Jupyter Notebooks

In this guide we’ll demonstrate how to request cluster resources using jupyter.

Setup Jupyter on CSD3

# One-time setup.
# Load a recent python
# Uncomment one of the three following blocks depending on your target cluster.
# Use this when running on cclake
module purge
module load rhel8/cclake/base
module load python/3.11.9/gcc/nptrdpll
# Use this when running on icelake
#module load rhel8/default-icl
#module load python/3.9.12/gcc/pdcqf4o5
# Use this when running on ampere
#module load rhel8/default-amp
#module load python/3.8.11/gcc-9.4.0-yb6rzr6
# Create and activate a virtual environment
python -m venv ~/jupyter-env 
source ~/jupyter-env/bin/activate
# Install Jupyter in your virtual environment
pip install jupyter
# Add other packages with `pip install`
# 

Running Jupyter

#!/bin/sh
# Session setup: run every time.
# Activate the virtual environment
source ~/jupyter-env/bin/activate
# Start the notebook server
jupyter notebook --no-browser --ip=127.0.0.1 --port=8081 

this will print out lots of messages, finishing with a web address. Copy this web address into the clipboard and make a note of which login node you have used.

Then from your local machine, forward a port to be able to connect to the notebook server:

   $ ssh -L 8081:127.0.0.1:8081 -l <username> -fN login-q-1.hpc.cam.ac.uk

where <username> is your login name on CSD3. Make sure that you pick the same login node (here we are assuming login-q-1) that you started the notebook server on.
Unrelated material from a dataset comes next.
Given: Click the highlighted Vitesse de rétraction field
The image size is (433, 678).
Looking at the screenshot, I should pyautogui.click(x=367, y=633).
You can then open the web address and connect to your notebook server.

Running Jupyter on a compute node

  • On the CSD3 login node submit a GPU job by running the following or setting the appropriate SLURM variables in a submission script:

    $ salloc -t 02:00:00 --nodes=1 --gres=gpu:1 --ntasks-per-node=1 --cpus-per-task=3 --partition=ampere -A YOURACCOUNT jupyter notebook --no-browser --ip=* --port=8081
    

where -A YOURACCOUNT is set to the same account you use for sbatch submission (same -A option).

  • Take node of the gpu node name when it appears at the prompt like:

    ` salloc: Nodes gpu-q-XX are ready for job. `

    just before the jupyter notebook command outputs. You might need to scroll up a bit. Collect the web address published at the end of the jupyter notebook printouts into your copy buffer.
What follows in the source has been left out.